映画太郎

判決、ふたつの希望の映画太郎のレビュー・感想・評価

判決、ふたつの希望(2017年製作の映画)
3.8
レバノン内戦時代、民族的に対立関係にあったレバノン人(トニー)とパレスチナ難民(ヤーセル)の二人が、ちいさな諍いごとを発端に敵対する。裁判がはじまると、メディアが騒ぎ立て、民族代理戦争のように発展していくなか、当の本人たちは公判の場で、内戦に翻弄されてきたお互いの悲しい過去を知っていく。その過程で、少しずつ相手への理解が芽生えはじめ、やがて民族憎悪の感情を乗り越え、一対一の人間同士として歩み寄っていく。

二人が直接言葉を交わすシーンはほとんどない。だが、不器用ながらも誠実なやり方で、少しずつ心を通わせていく。そのやりとりが、とても渋くてカッコいい。民族という壁がなければ、二人はきっと似た者同士で、親友になれていたのかもしれない。

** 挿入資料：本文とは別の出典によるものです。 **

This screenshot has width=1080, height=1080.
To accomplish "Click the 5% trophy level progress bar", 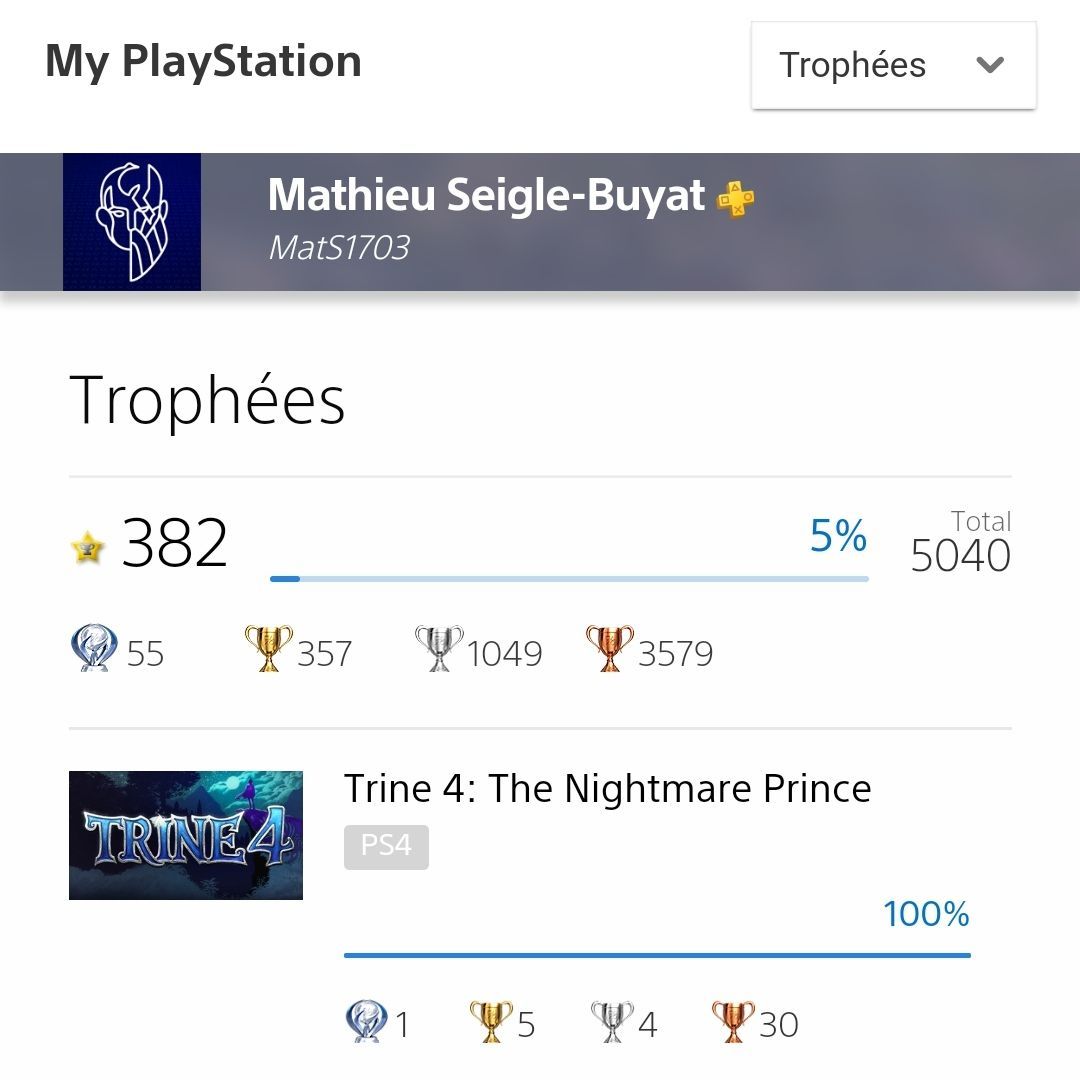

アラブ繋がりで調べてみたら、「目には目を歯に歯を」という言葉は、「やられたらやり返せ」という意味ではなく、倍返しのような無制限な報復合戦の拡大を防ぐためのものだなんだとか。判決前、トニーに対するヤーセルの挑発行為には、そんな意味も込められていたのかもしれない。侮辱には侮辱が返ってくる。でも、敬意には敬意が返ってくる。それが希望ある未来に繋がっていくのだ。